The CPO received such positive feedback from the bulletin board that they plan on not only making a new one for the class of 2007, but also creating a board for each of the classes already here.
But while the bulletin board served as a tool for many incoming first-years to connect with their peers, a large group of students who used the site complained that the posting of pointless material detracted from the site’s effectiveness.
“People were asking stupid questions, like if students here have sex,” said Matthew Holtzman, a first-year in the College. “They were also forming online groups for the placement exams. It was ridiculous.”
Holtzman said he found the board helpful in organizing meetings among people from the same area. But besides helping Holtzman, from Manhattan, meet up with other New Yorkers, he thought that some students’ abuse of the site ruined it.
He suggests that the site would be improved for next year if more of the postings were filtered. “Censorship is key. It worked so well during the McCarthy era. It could easily shut some of these kids up,” Holtzman said.
Golden said misuse of the board was a problem and that some messages were deleted, but she emphasized that the cases of inflammatory messages dwarf in comparison to the overall number of posts—over 30,000.
To remedy this problem, the bulletin board Web site will in the future be accessible only by log-in, meaning that all messages—including inappropriate ones—will be traceable.
A fairly simple Web site, the bulletin board allows users to create topics, and then it lists the topics in order of how recent a post was made to it. Incoming first-years then scrolled directly to discussions relevant to them and connected to the people with whom they would soon be sharing a dorm, extra-curricular activities, or concentrations.

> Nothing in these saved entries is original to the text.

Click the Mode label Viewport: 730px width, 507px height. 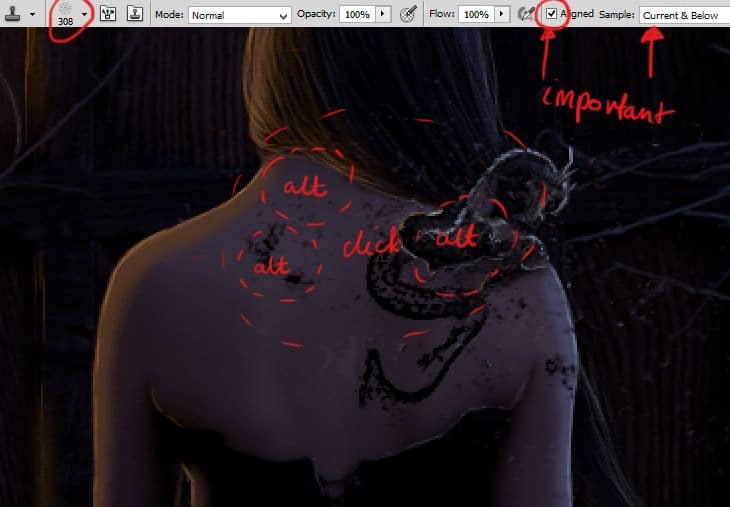[x=167, y=16]
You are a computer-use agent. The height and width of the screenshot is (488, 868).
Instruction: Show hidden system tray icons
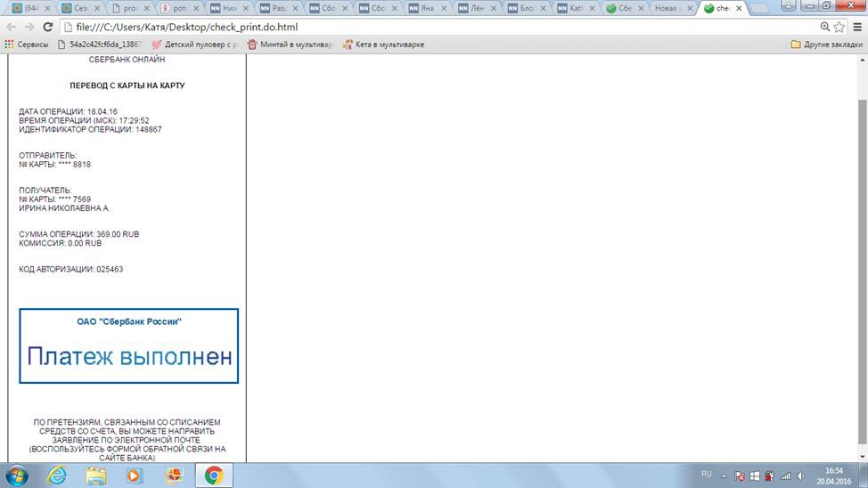point(725,476)
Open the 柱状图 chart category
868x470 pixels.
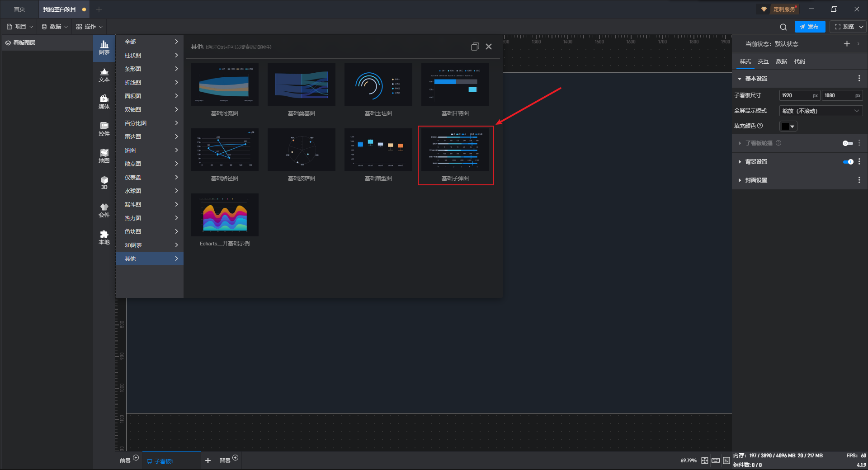(x=149, y=55)
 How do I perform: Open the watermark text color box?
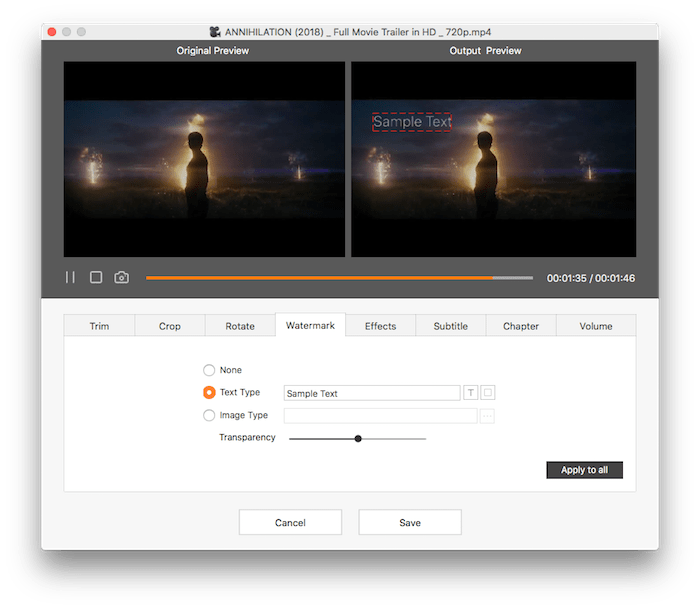click(x=487, y=393)
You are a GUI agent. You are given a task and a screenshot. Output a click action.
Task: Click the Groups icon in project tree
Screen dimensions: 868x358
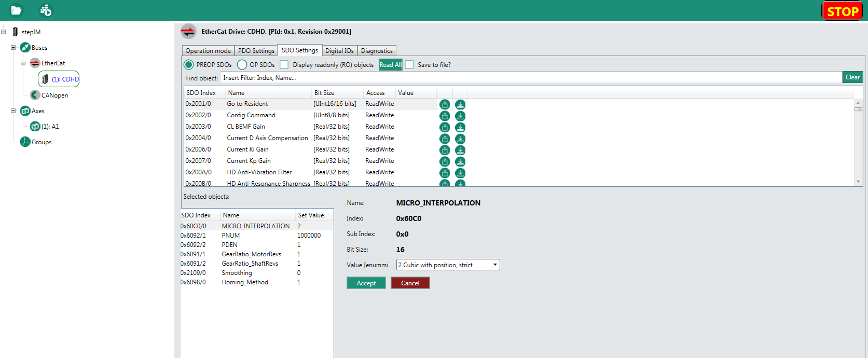pyautogui.click(x=25, y=142)
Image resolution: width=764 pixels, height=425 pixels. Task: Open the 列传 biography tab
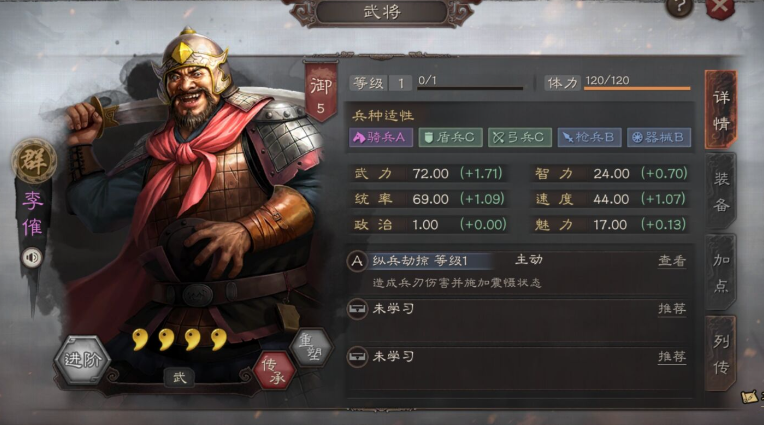[x=721, y=353]
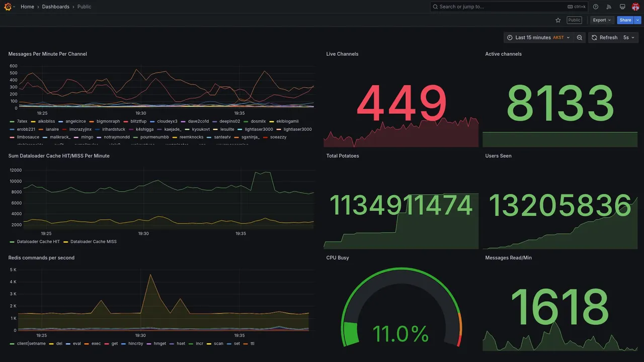Click the monitor display icon in header
The width and height of the screenshot is (644, 362).
[x=622, y=7]
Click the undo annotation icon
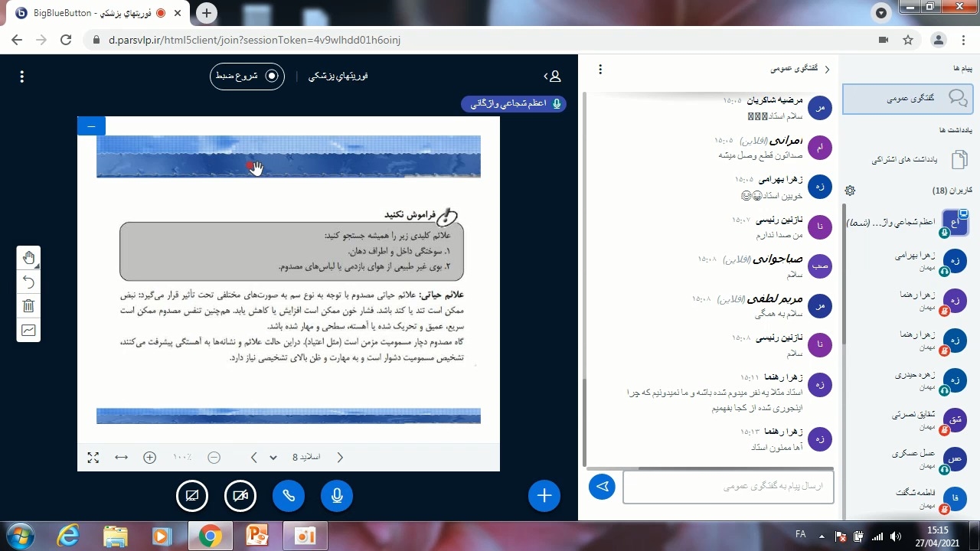 coord(28,282)
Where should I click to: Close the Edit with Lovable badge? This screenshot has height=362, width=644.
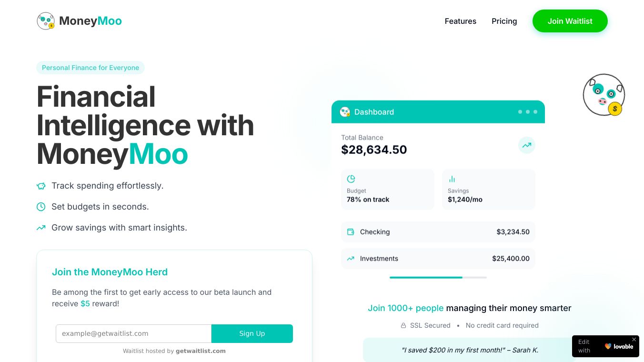tap(634, 340)
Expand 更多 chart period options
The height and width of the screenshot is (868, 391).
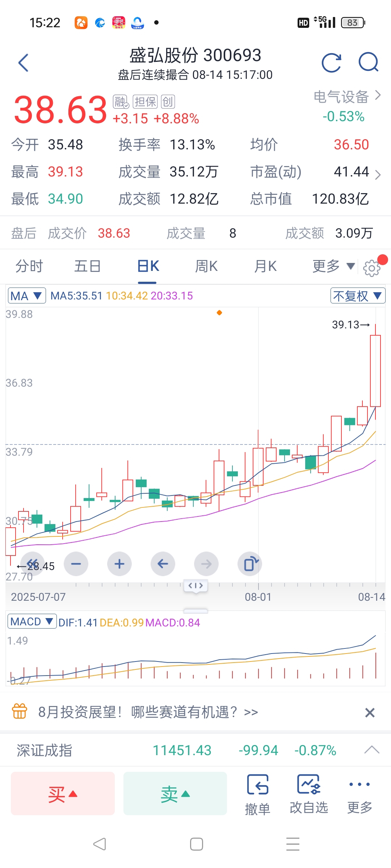pos(333,267)
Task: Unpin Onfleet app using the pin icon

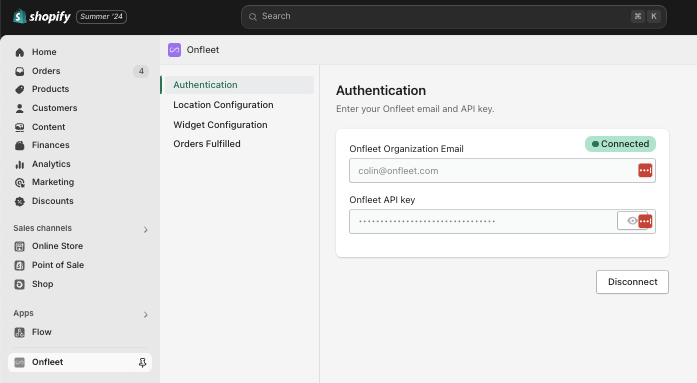Action: 142,363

Soon to be first-years with little to do as they weathered the long University of Chicago summer also turned to the message board, which was not filtered, as a source of entertainment.
The thread with the most posts – 1,015 as of Thursday afternoon—contains mostly incomplete thoughts, fragments, and inside jokes.
“People put up random stuff,” said Noah Singer, a first-year in the College. “In my eyes it defeats the purpose of the message board. If you are using it as a source of information, then all that stuff just clogs it up.”
Singer said he wrote messages occasionally, mainly asking questions about the logistics of dorm life. But he was turned off by the many people who tried to have an affected image. “There were a lot of people who were pretentious,” he said. “They tried to be like ‘We’re going to U of C and we have to act all intellectual.'”
Another function of the bulletin board is that it assuaged students’ last minute fears about college life: what to pack, what dorm life is like, which professors to take classes with and which ones to avoid.
And one helpful upperclassman, who named herself Bethany on the message board, started a thread of advice for soon-to-be first- years who planned to be pre-meds, mapping out which classes to take and non-science concentration options which one with medical school aspirations could seriously consider.
Singer said the upperclassmen’s words of wisdom were the most useful part of the site, and that the best way to improve it for next year would be to better inform them about it, so they could chime in with the lessons they learned from their first years at the College.
A popular topic for threads was finding people with similar interests or traits. One of these threads called for the gathering of nerds.
“I have been to more quiz bowl matches than I have dates,” Jonathan Humphreys, a first-year in the College, posted on the board. “My IQ is higher than the weight I bench press. My favorite sport is thinking. I am a nerd. Who else? Stand up, be known, proclaim your nerdiness.”